■ Requirements ■
Copy every one of the records below line for line, with no changes.

■ Records for the exercise ■
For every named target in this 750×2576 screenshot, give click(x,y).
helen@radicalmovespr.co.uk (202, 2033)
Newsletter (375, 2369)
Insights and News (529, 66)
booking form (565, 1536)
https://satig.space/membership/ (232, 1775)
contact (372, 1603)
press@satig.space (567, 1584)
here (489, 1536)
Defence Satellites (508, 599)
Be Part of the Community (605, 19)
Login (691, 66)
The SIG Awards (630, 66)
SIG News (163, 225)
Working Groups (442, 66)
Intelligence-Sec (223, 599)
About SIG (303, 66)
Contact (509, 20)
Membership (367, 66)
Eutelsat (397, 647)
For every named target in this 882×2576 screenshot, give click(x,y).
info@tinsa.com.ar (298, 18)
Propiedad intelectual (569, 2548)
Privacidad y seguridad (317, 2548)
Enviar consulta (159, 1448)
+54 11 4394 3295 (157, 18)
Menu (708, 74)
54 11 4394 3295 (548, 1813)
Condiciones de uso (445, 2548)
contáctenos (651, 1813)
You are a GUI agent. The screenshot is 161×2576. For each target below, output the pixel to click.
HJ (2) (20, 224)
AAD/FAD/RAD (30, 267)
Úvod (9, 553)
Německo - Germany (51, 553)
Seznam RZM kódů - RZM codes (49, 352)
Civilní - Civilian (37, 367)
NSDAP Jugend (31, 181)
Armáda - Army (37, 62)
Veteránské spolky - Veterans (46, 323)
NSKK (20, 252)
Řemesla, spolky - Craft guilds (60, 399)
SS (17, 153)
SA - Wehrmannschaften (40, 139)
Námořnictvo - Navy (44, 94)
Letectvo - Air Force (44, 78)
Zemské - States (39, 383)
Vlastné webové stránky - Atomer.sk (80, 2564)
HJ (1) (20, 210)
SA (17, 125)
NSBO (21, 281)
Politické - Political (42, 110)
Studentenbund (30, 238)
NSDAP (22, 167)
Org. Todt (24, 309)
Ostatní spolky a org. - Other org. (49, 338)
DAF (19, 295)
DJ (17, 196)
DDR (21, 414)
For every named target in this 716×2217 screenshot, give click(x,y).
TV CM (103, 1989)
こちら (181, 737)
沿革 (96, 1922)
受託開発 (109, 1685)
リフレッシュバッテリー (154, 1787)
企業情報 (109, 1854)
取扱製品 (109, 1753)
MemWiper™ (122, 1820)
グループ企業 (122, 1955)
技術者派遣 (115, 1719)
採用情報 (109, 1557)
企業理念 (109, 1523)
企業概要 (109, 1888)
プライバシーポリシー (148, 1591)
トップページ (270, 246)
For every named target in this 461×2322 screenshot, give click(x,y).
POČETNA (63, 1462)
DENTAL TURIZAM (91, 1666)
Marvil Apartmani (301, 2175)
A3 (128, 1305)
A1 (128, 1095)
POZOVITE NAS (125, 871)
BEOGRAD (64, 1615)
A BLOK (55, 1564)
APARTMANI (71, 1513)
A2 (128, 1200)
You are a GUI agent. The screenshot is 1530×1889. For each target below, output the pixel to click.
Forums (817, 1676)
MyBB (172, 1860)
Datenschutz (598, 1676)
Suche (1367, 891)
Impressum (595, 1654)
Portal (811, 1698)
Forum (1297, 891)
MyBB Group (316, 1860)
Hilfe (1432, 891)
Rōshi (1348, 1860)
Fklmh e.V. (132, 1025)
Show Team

■ Output ■
For every named target in this 750×2576 screenshot, give click(x,y).
helen@radicalmovespr.co.uk (202, 2033)
Newsletter (375, 2369)
Insights and News (529, 66)
booking form (565, 1536)
https://satig.space/membership/ (232, 1775)
contact (372, 1603)
press@satig.space (567, 1584)
here (489, 1536)
Defence Satellites (508, 599)
Be Part of the Community (605, 19)
Login (691, 66)
The SIG Awards (630, 66)
SIG News (163, 225)
Working Groups (442, 66)
Intelligence-Sec (223, 599)
About SIG (303, 66)
Contact (509, 20)
Membership (367, 66)
Eutelsat (397, 647)
For every named target in this 882×2576 screenshot, give click(x,y).
info@tinsa.com.ar (298, 18)
Propiedad intelectual (569, 2548)
Privacidad y seguridad (317, 2548)
Enviar consulta (159, 1448)
+54 11 4394 3295 (157, 18)
Menu (708, 74)
54 11 4394 3295 (548, 1813)
Condiciones de uso (445, 2548)
contáctenos (651, 1813)
You are a GUI agent. The screenshot is 161×2576. For each target below, output the pixel to click.
HJ (2) (20, 224)
AAD/FAD/RAD (30, 267)
Úvod (9, 553)
Německo - Germany (51, 553)
Seznam RZM kódů - RZM codes (49, 352)
Civilní - Civilian (37, 367)
NSDAP Jugend (31, 181)
Armáda - Army (37, 62)
Veteránské spolky - Veterans (46, 323)
NSKK (20, 252)
Řemesla, spolky - Craft guilds (60, 399)
SS (17, 153)
SA - Wehrmannschaften (40, 139)
Námořnictvo - Navy (44, 94)
Letectvo - Air Force (44, 78)
Zemské - States (39, 383)
Vlastné webové stránky - Atomer.sk (80, 2564)
HJ (1) (20, 210)
SA (17, 125)
NSBO (21, 281)
Politické - Political (42, 110)
Studentenbund (30, 238)
NSDAP (22, 167)
Org. Todt (24, 309)
Ostatní spolky a org. - Other org. (49, 338)
DAF (19, 295)
DJ (17, 196)
DDR (21, 414)
For every named target in this 716×2217 screenshot, give click(x,y).
TV CM (103, 1989)
こちら (181, 737)
沿革 (96, 1922)
受託開発 (109, 1685)
リフレッシュバッテリー (154, 1787)
企業情報 (109, 1854)
取扱製品 (109, 1753)
MemWiper™ (122, 1820)
グループ企業 (122, 1955)
技術者派遣 (115, 1719)
採用情報 (109, 1557)
企業理念 (109, 1523)
企業概要 (109, 1888)
プライバシーポリシー (148, 1591)
トップページ (270, 246)
For every named target in this 461×2322 screenshot, give click(x,y).
POČETNA (63, 1462)
DENTAL TURIZAM (91, 1666)
Marvil Apartmani (301, 2175)
A3 (128, 1305)
A1 (128, 1095)
POZOVITE NAS (125, 871)
BEOGRAD (64, 1615)
A BLOK (55, 1564)
APARTMANI (71, 1513)
A2 (128, 1200)
You are a GUI agent. The screenshot is 1530×1889. For each target below, output the pixel to click.
Forums (817, 1676)
MyBB (172, 1860)
Datenschutz (598, 1676)
Suche (1367, 891)
Impressum (595, 1654)
Portal (811, 1698)
Forum (1297, 891)
MyBB Group (316, 1860)
Hilfe (1432, 891)
Rōshi (1348, 1860)
Fklmh e.V. (132, 1025)
Show Team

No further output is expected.